Starting your own business is an exciting and gratifying endeavor, but it can also be daunting. One key decision you must make is selecting the most suitable business entity structure. Here in Texas, you have many options for your business structure, but two of the most commonly-selected are Incorporation (Inc) or Limited Liability Company (LLC). Inc vs. LLC? Which one should you choose?

In this article, we'll explain the basics of Inc and LLC and the primary differences between them, so you can make an informed decision. If you require additional legal assistance setting up your business, UpCounsel's online attorneys are experienced in Texas business law and eager to help.

What Is Incorporation?

Incorporation is a formal structure for a business entity recognized by the state. It is a legal entity separate from the founders of the business, yet provides shareholders with limited, personal liability. This is because the corporation acts as a separate legal entity from its founders: Incorporated business entities are taxable in their own right, have their own set of officers and directors, and are liable for their own debts and other financial obligations.

What Is a Limited Liability Company?

An LLC is similar to a corporation, but it is much less formal and has fewer restrictions. An LLC also grants its members limited liability for any business debts, meaning they will not be liable for these debts, as their personal assets (for example, their homes or their cars) are not used as collateral.

What Are the Differences Between an Inc and an LLC?
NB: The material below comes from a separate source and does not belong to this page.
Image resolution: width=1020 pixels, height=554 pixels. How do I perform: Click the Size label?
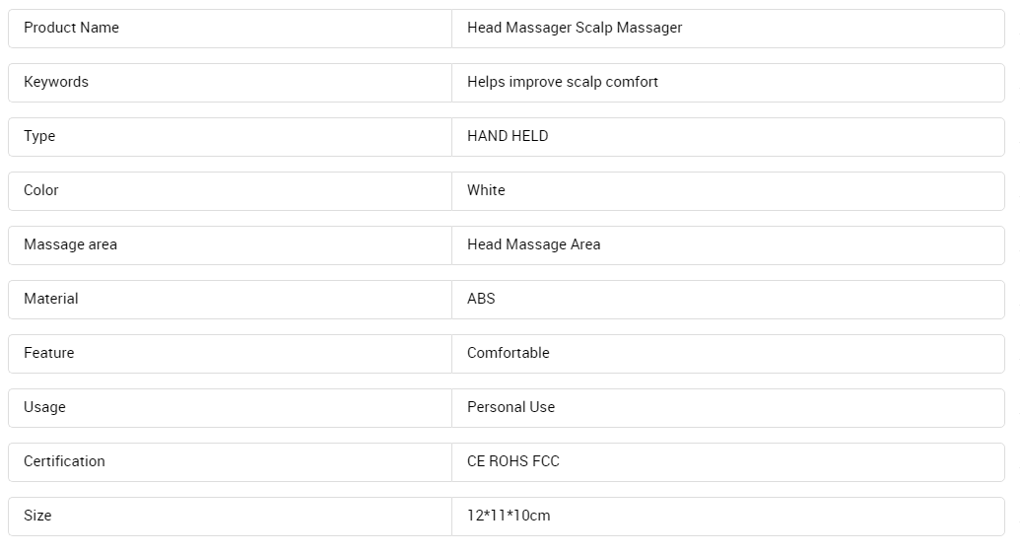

The primary differences between an Inc and an LLC are the complexity of organizational structure, the flexibility of management, the taxation rules, and the restrictions on ownership.

Organizational Structure:

Incorporation requires a formal business organization with a clear hierarchy of officers and directors. This is more complex than an LLC, which is a less formal structure. An LLC also has the added flexibility of having truer partnership agreements.

Management and Ownership:

In an Inc, ownership and operational decisions are typically delegated to officers and directors. In an LLC, the management and ownership are shared between all the members.


In an Inc, the taxable income of the corporation is taxed to the shareholders, while the LLC is taxed as a partnership and the members are taxed as self-employed individuals. This allows for greater flexibility in the taxation of the LLC, and the tax rate is typically lower.
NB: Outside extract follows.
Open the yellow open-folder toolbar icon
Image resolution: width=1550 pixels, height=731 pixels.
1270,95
Restrictions on Ownership:

Incorporations are often closely held and can be difficult to transfer between owners. An LLC is more flexible, as members can more easily transfer or sell their memberships.

Making the Right Choice

Ultimately, your decision on whether to choose Inc or LLC should be based on the specific needs of your business and your long-term plans. If you're still not sure, UpCounsel's online attorneys can provide assistance, giving you an in-depth understanding of the pros and cons of each legal structure.

When selecting a business entity structure, it is always best to speak with experienced legal counsel in Texas. At UpCounsel, we have a network of experienced business attorneys who specialize in helping other entrepreneurs navigate the business entity structure process, from start to finish.